When Barack Obama came to Canada last Thursday on a day trip, his first mistake was to confuse the capital city Ottawa with Iowa – a Freudian slip which may be forgiven considering what must be now a politically umbilical tie to the state which propelled him on the way to the US presidency.

After that faux pas Obama, on his first official overseas trip since becoming president, didn’t make another mistake as he extolled his love for Canada, extended graciousness to his hosts Governor General Michaëlle Jean, Prime Minister Stephen Harper, and Liberal opposition leader, Michael Ignatieff.

The people that likely need to be embarrassed were back in Washington DC and states where some governors, following their GOP ideologues’ prompting, have been waging war against Obama and the Democrats’ as well as, by extension, the multilateral financial organizations the IMF and the World Bank’s drive to reignite the global economy through government-led stimulus packages.

Before coming to Canada – Ottawa really – Obama with clear partisan support in the US Congress was able to give his assent to the $787-billion dollar economic recovery bill to stimulate credit, spending and staunch the job loss and create new jobs where possible. The bill provides increases in federal backing for states’ social services, infrastructure and education funding.

In a half hour private introductory meeting with conservative leader Harper, they discussed and appeared to agree to a common agenda for stimulating their twinned domestic economies with the aim of a global catalyzing effect. They also agreed to a US/Canada Clean Energy Dialogue for environmental protection and energy security and finally, according to both men, discussions on international peace and stability while taking specifically into account the war in Afghanistan, where Canada is America’s prime partner.

We should not expect that there not be criticism of the plans at reviving the economies. Across the Atlantic pond in the UK, where Gordon Brown’s Labour government has reduced the rate of VAT and recapitalised several banks, at a cost of billions of pounds, Conservatives and Liberal Democrats have criticised the temporary 2.5 per cent VAT reduction, estimated to have cost £12.5 billion as a waste of money.

The BBC cites a poll of 5,000 small firms by the Federation of Small Businesses as suggesting 97 per cent felt it had made  “no impact at all”.

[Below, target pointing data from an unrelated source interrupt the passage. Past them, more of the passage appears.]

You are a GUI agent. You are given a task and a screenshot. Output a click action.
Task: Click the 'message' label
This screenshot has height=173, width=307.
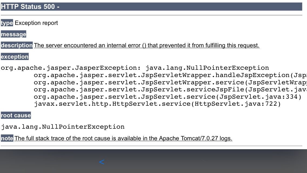(x=14, y=34)
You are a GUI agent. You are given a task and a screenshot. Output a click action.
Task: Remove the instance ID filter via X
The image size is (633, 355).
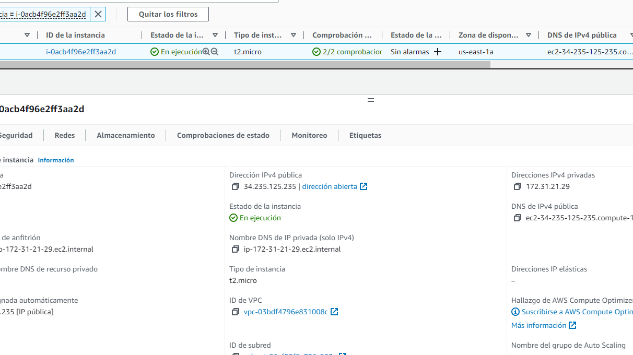(x=97, y=14)
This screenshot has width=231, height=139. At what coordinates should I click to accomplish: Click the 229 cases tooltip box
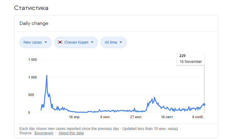point(191,59)
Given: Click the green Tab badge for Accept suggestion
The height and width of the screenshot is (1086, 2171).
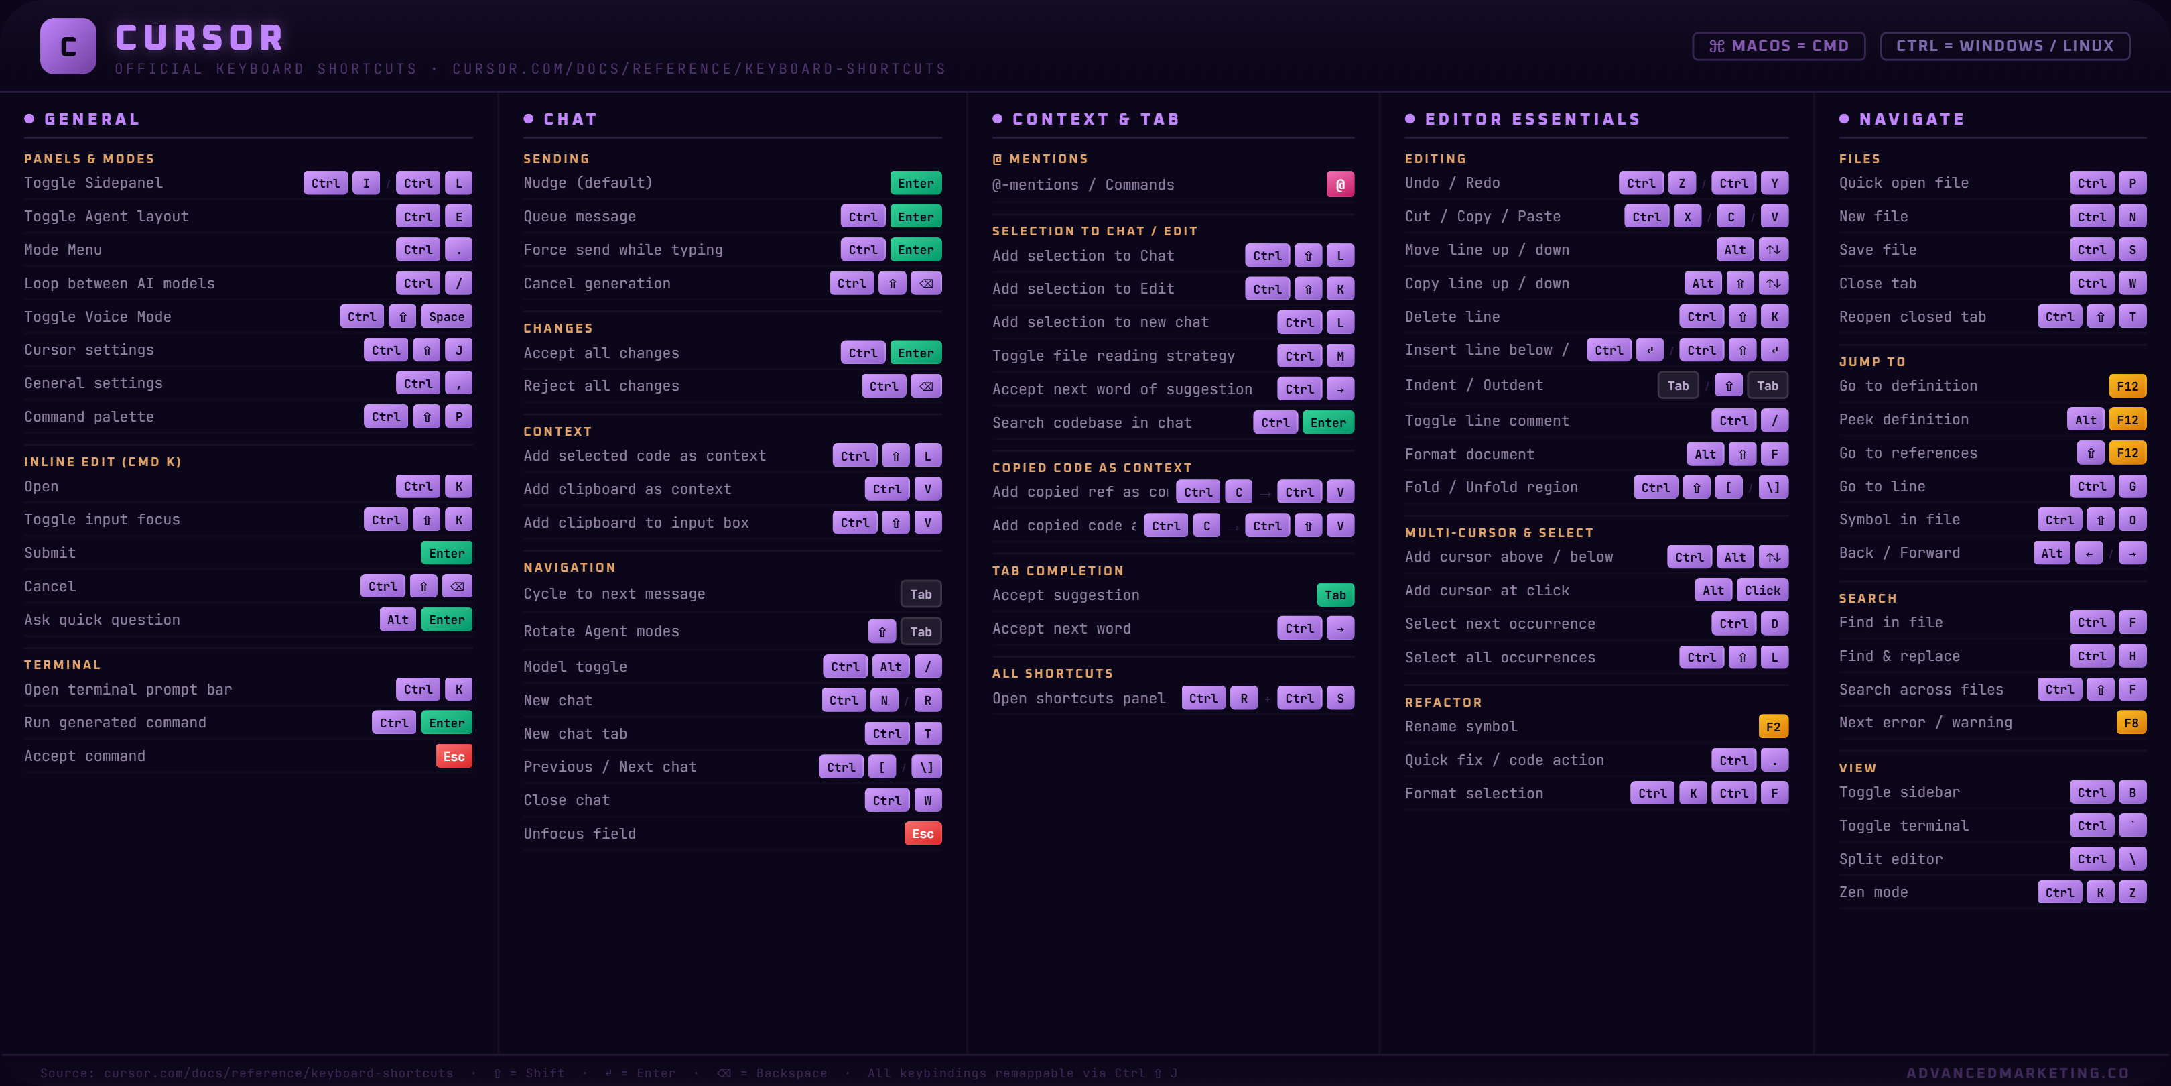Looking at the screenshot, I should (1336, 594).
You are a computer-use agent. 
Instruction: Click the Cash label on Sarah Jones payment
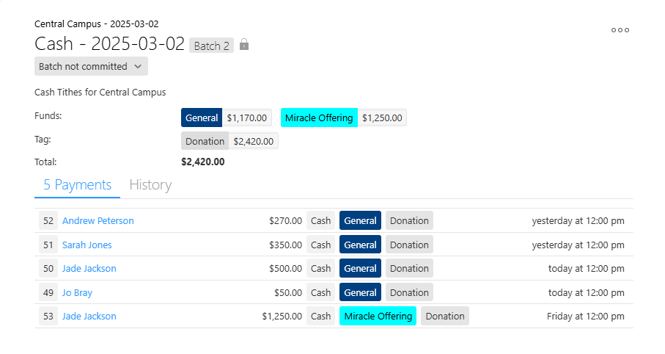pos(320,245)
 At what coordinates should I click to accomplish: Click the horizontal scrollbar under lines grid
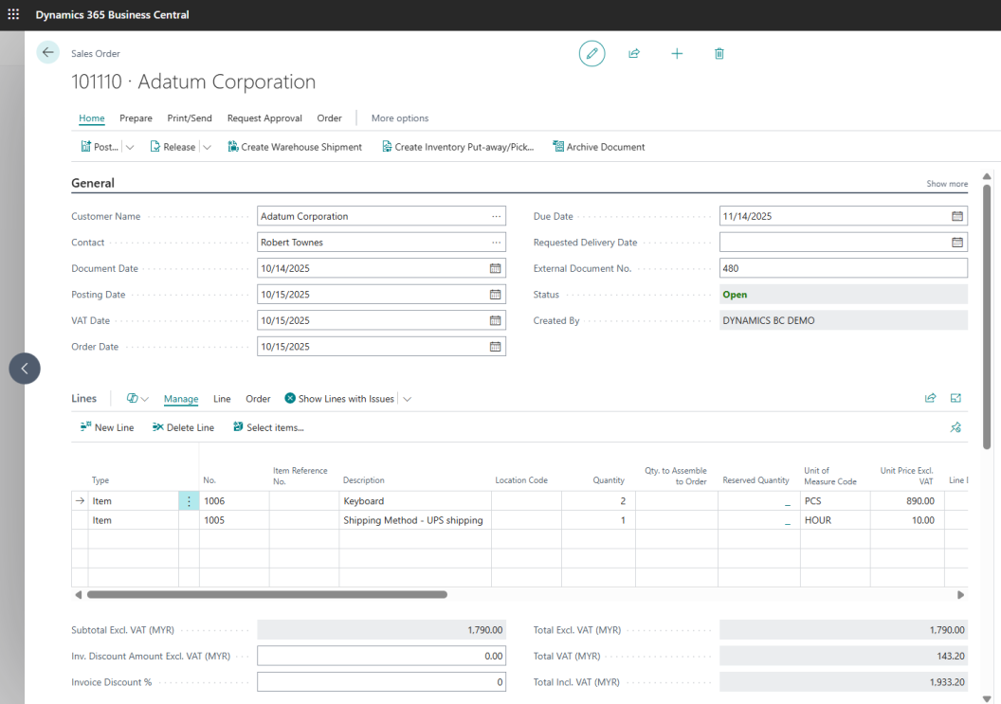266,595
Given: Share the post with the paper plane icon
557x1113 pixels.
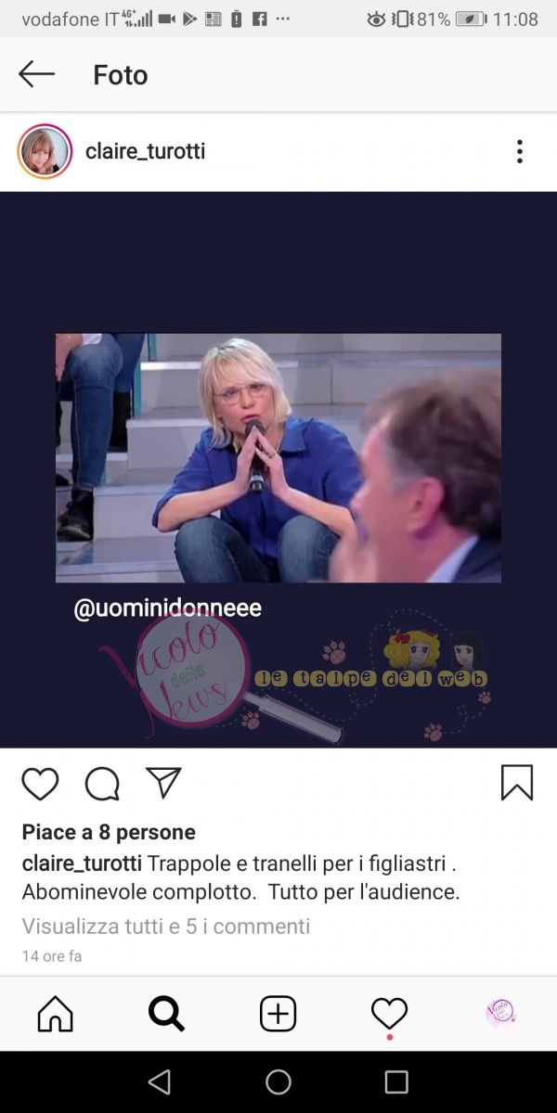Looking at the screenshot, I should pos(163,784).
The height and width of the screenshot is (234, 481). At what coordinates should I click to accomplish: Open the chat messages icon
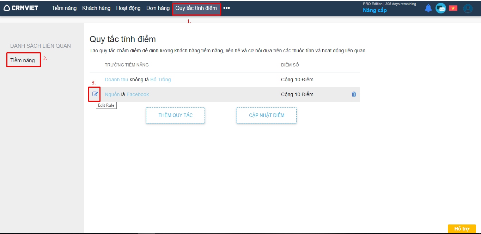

But as Business Secretary Lord Peter Mandelson told the US Council for Foreign Relations on February 17, the fact the recovery would be complex gave political opponents plenty of opportunities to exploit and warned: “There is no value in trying to create frenzy around these issues everyday”.

Criticism is one thing. Seeming indifference to the plight of suffering people is another and this is the message communicated by those Republican governors who have said they may not take all or part of the money.

Louisiana Governor Bobby Jindal, who has often been mentioned as a potential Republican presidential candidate for the 2012 elections, said Friday he would not take Louisiana’s portion of the unemployment money as in three years time the state would have to increase taxes to continue the unemployment support.

Somehow there seems to be an echo of Marie Antoinette’s “the people want bread, let them eat cake” laissez faire, do-nothing attitude. And somehow it appears to describe a kind of new kind of global class war with a alignment of strange bedfellows.

Even as banks and other financial institutions collapse and their top executives like Bernard L. Madoff and Allan Sandford are carted off to jail on Ponzi scheme, fraud and deception charges, capitalists in the real economy such as Caterpillar’s CEO James Owens and the motor industry execs are not averse to the stimulus package.

The GOP’s solution seems to be in Adam Smith’s “invisible hand” of the market taking the place of good government.  But the market is like religion that is built up largely around metaphysics rather than physics. Governments today must treat the economy and the market as pragmatically as they treat religion: like China, still wedded to its communist ideology but using market theories to achieve social goals.

Humanity has had enough time to learn the lessons of history and revolutions do not have to be bloody affairs, which is the option when things are left to fester while waiting on Smith’s invisible hand or religion’s hand of god: people are exasperated and become violent.

It is, as we have seen, a global confidence game (ask Madoff, ha) and happily Canada’s conservatives are a more pragmatic lot than those to our south whose fiscal and social ideologies seem deeply intertwined – despite their selection of the first African-American secretaries of state and party leader.

Happily, even in the midwinter frost, many ordinary Canadians braved the weather to shower warmth on President Obama in Ottawa and in expressing his love for his northern neighbour, he has promised to return when even the weather is more favourable. Yes he can remember that.

Caption: Barack Obama listens intently to Canada’s head of state, Governor General Michaëlle Jean, after she welcomed him to Ottawa, Thursday, February 19, for a short official visit. Jean, born in Haiti, is the first person of African ancestry to be Canadian head of state, a mostly ceremonial role and Obama the first to lead the United States.